When a son breaks the news he is gay

Shocked: he was so popular with girls
Click to follow

Ann Marie Blakey was shocked when her 16-year-old son Peter walked into the shop where she was working and "blurted out" that he was gay.

"I had never suspected he might be, he was always very popular with the girls," said Mrs Blakey, who works in a fruit and vegetable store in Consett, Co Durham. "He just shouted it out in front of everyone. I told him I couldn't get my head around it at work, that I'd talk to him that evening. I think he thought I was going to be angry with him."

After a night of tears and talking, the family began to come to terms with their only child's announcement. Mrs Blakey, 39, now looks at the arguments for lowering the age of consent for gay sex in relation to Peter's experiences, and unreservedly backs the call for equality.

"It was only later that I realised what Peter had been through at school, on his own," she said. "He told me other boys had a go at him, but I never knew.

"I think he has handled it very well and it shows he was mature enough. I'm very proud of him."

She added: "I can't believe it's right that a 16-year-old is not old enough to have a relationship with another man but is old enough to get a girl pregnant and run off and leave the child.

She said she had never suspected that Peter was gay until his announcement, and that he seemed to have many girlfriends when he was younger. "Obviously, looking back they were not that kind of girlfriend."

Many other young people who come out are less fortunate in the reaction of their parents, and Mrs Blakey has a message for such families. "Please do not throw your children out - keep the family together. Let them express their feelings, but remember they are still your children."

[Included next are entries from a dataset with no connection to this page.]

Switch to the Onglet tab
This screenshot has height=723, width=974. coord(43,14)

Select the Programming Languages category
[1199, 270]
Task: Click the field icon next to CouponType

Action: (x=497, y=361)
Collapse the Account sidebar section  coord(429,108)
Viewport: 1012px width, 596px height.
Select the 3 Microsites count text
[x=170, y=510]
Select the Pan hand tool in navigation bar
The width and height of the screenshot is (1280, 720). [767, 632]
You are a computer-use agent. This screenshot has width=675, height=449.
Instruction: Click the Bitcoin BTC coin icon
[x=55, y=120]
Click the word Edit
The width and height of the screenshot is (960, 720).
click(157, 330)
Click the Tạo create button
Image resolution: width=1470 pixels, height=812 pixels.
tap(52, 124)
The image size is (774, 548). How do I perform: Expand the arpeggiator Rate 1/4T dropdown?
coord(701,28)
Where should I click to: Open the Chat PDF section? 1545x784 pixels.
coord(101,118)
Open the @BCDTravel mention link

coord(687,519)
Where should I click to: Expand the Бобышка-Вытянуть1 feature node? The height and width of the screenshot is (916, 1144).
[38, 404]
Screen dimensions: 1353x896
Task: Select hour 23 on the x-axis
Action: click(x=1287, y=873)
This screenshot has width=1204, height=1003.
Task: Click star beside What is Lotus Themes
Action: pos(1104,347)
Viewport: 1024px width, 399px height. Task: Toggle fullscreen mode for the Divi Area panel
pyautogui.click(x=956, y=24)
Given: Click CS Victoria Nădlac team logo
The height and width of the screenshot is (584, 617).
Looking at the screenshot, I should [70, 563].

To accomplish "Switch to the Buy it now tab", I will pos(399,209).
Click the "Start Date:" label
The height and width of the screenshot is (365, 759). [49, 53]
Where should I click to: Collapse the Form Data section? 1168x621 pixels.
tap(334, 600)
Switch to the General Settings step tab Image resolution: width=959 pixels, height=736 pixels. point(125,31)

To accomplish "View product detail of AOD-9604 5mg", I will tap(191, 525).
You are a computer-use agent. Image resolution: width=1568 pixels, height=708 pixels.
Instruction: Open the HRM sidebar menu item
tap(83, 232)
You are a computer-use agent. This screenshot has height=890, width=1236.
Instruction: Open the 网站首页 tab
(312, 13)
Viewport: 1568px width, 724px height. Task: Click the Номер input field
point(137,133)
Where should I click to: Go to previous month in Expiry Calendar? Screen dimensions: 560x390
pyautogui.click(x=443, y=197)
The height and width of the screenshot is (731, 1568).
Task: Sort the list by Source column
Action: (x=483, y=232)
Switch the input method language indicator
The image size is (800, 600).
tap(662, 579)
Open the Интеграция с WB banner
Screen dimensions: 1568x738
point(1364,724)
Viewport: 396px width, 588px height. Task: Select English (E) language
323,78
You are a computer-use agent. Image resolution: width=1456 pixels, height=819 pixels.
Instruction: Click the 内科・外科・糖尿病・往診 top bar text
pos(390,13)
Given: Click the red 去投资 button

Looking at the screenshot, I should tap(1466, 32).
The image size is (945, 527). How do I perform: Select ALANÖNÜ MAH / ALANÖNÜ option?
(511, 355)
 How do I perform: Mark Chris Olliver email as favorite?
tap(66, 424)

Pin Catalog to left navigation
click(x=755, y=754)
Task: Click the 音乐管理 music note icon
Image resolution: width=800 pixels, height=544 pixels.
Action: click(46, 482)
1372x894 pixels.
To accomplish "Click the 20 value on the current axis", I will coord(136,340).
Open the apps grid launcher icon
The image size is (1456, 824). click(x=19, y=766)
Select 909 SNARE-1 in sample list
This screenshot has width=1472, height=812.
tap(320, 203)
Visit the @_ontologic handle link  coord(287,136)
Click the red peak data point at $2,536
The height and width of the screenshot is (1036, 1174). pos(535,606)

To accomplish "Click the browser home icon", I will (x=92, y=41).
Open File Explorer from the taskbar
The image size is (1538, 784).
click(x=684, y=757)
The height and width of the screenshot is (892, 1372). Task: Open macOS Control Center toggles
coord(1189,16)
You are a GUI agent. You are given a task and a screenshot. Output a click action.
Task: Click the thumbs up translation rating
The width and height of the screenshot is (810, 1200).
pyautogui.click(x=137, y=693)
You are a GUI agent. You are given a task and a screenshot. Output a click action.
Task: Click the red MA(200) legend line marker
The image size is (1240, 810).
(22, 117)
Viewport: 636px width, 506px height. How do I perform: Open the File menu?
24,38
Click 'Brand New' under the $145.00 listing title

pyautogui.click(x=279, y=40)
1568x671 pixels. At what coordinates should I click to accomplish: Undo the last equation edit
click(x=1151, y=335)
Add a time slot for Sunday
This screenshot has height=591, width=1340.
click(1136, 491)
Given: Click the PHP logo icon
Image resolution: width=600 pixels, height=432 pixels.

Elsewhere in the north-east, Pat Atthey knows just how badly parents can react to the news their children are gay.

She set up a support group for parents of gay and lesbian children after being ashamed at her own reaction to the discovery her youngest son, Rob, was gay. "I just had stereotypes in my mind, like the John Inman character in [the television comedy] Are You Being Served? I thought that my normal young son - the youngest and my baby - was going to change in some way.

"I didn't realise that Rob did not choose to be gay - it chose him."

Mrs Atthey said some parents felt "disgusted and alienated" when offspring broke the news, though most of these were reconciled within a few months. "Parents, especially mothers, tend to want to blame something or someone. Often a mother will say, what have I done wrong, or differently from before? But everything falls into place if you accept that people don't choose it."

A cry for

help: but

they took

it well


Care worker Peter Blakey, now just 18, recalls with relief how his mother and father accepted the revelation that he was gay.

Speaking from his family home in Consett, Co Durham, Peter described the anguish he went through before revealing his true sexual orientation not long after his sixteenth birthday.

"It took me about a month to pluck up the courage to tell them.

"I told people at college straightaway when I went there in the September, but it was October before I told my mother. I never wanted to tell my dad because I thought it would finish everything, that it would end things between us.

"I went to see my mum at work during my lunch break and I just blurted it out. It was just like a cry for help on my part.

"I had no idea they would take it so well.

"I knew that for them it would mean no grandchildren, no weddings, no daughter-in-law and all that.

"Well, I suppose I thought mum would be all right about it, but not as good as she's been. Since then they've both been great."

Peter was pleasantly surprised how his straight friends at college - mostly female - had accepted his news.

"They seemed fine about it, they reacted as if they had always known. They talk about it quite openly."

However, one male friend in their group reacted differently. "We never told him about it directly, he just knew about it. He moved away from us."

Peter now supports the current move towards lowering the age of consent, even though he says some older men are particularly attracted to younger boys. "I think I can understand some of the concerns. I have been to places in Newcastle and Manchester and some of the older guys prefer the younger ones.

"But I'd known I was gay since about 13 or 14. The hardest thing, in fact, is coming out and telling people, not knowing your own mind," he said.

"Some guys around 16 or 17 are starting to experience what's going on, to see what it's like. I don't see any problem with that."

He takes a philosophical approach towards his sexuality. "As far as I'm concerned it's no big deal.It's just the way I am, and it is simply a question of coming to terms with it."

Despite Peter's mostly positive experiences, a significant proportion of gay and lesbian youths - one-in-10 according to a 1980s survey - are forced to leave home because of their parents' reaction. Peter Tatchell, of the campaign group "OutRage!", says a new phenomenon is that many gays and lesbians are coming out younger than ever, between 13 to 15 when sex would still be illegal under the likely changes in the law.

"No one's really picked up on this so far. These groups are still in danger of being criminalised," he said.